The Priceline Short Strangle trade

 

The Short Strangle is generally a trade that’s considered risky because it has unlimited Loss profiles on both the Call and Put sides. But in this case, with a buffer zone as wide as the Panama Canal, it made sense to put the Short Strangle on Priceline, especially because of a very special Implied Volatility arbitrage that had opened up in the days before it released earnings.

This kind of an arbitrage opportunity does happen more often than you think. Not always, but it does happen on certain stocks. There’s no reason why the Option series that is not impacted by the Earnings report should experience elevated levels of Implied Volatility. But it does, and you have to move in for the kill.

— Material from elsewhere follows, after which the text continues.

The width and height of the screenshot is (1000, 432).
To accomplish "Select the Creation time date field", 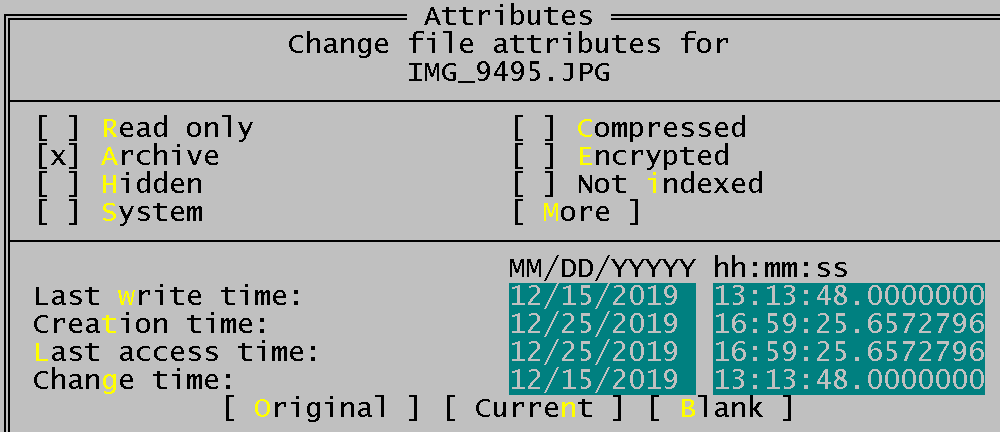I will pyautogui.click(x=602, y=325).
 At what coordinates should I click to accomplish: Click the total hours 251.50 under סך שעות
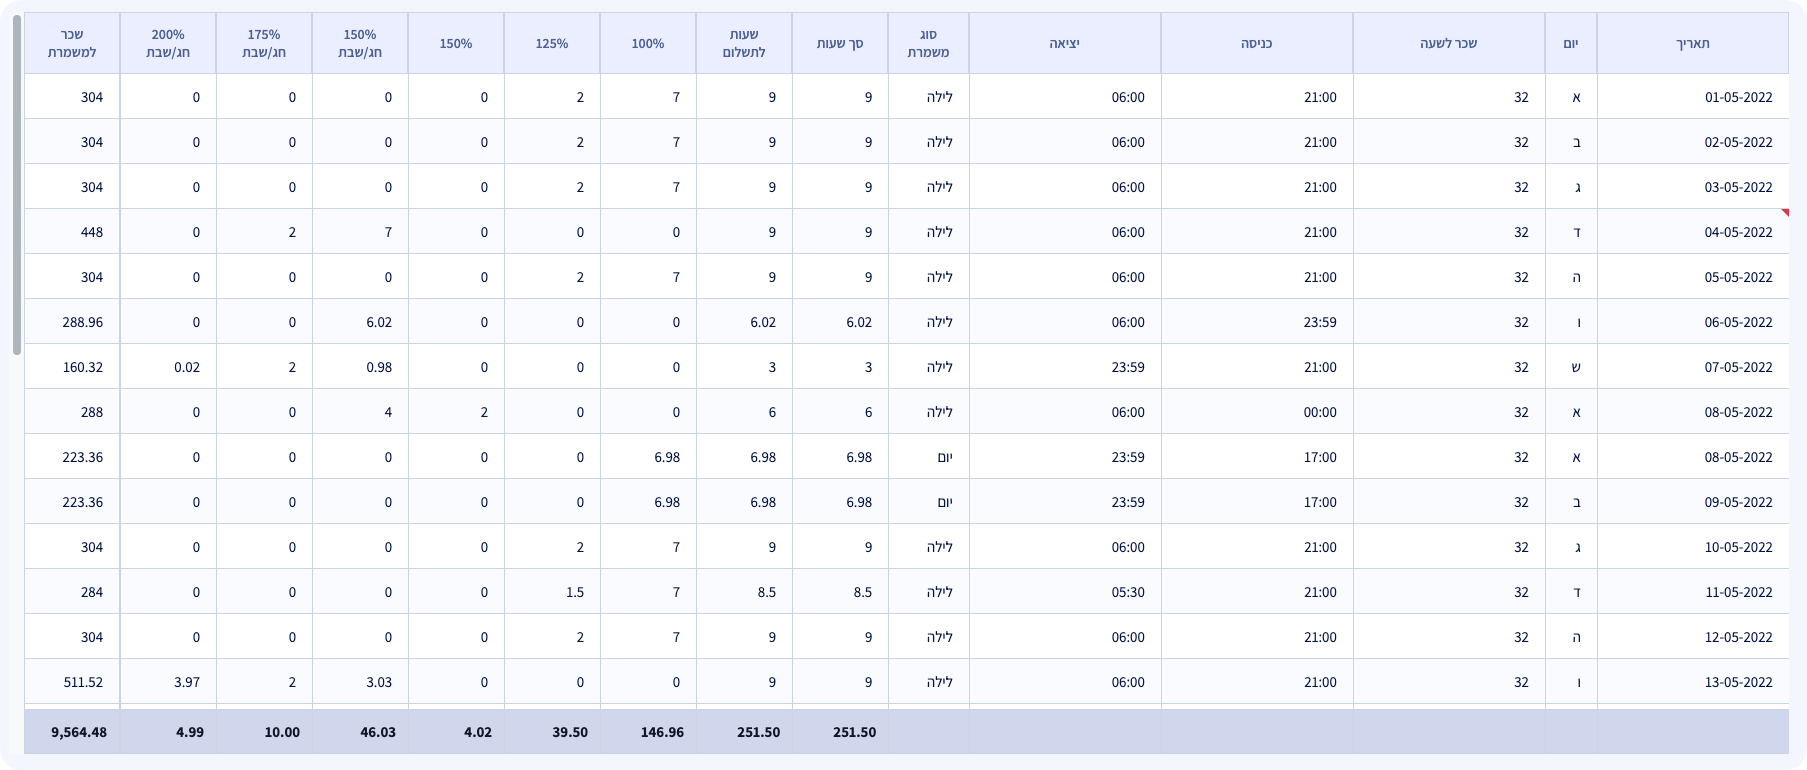[x=854, y=732]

As explained in Wednesday’s video, the Priceline (PCLN) Volatility arbitrage was simply too juicy to ignore.
Here’s Wednesday’s video in case you missed it..

 

 

  • Today, PCLN has opened about 20 points to the upside.
  • The trade has a profit of 12K in 2 days.
  • The expected move was about 45 to 50, and we got 20.
  • Even if the move lived up to its expectations, this trade would have been a winner. There was just to much juice in the Monthly series, and for no good reason.
This kind of collateral effects can be observed on many stocks, not all the time, but many a time. And when it does appear, it’s time to move in for the kill.
I hope many people took advantage of this Trade idea…

 

Video of the spectacular results..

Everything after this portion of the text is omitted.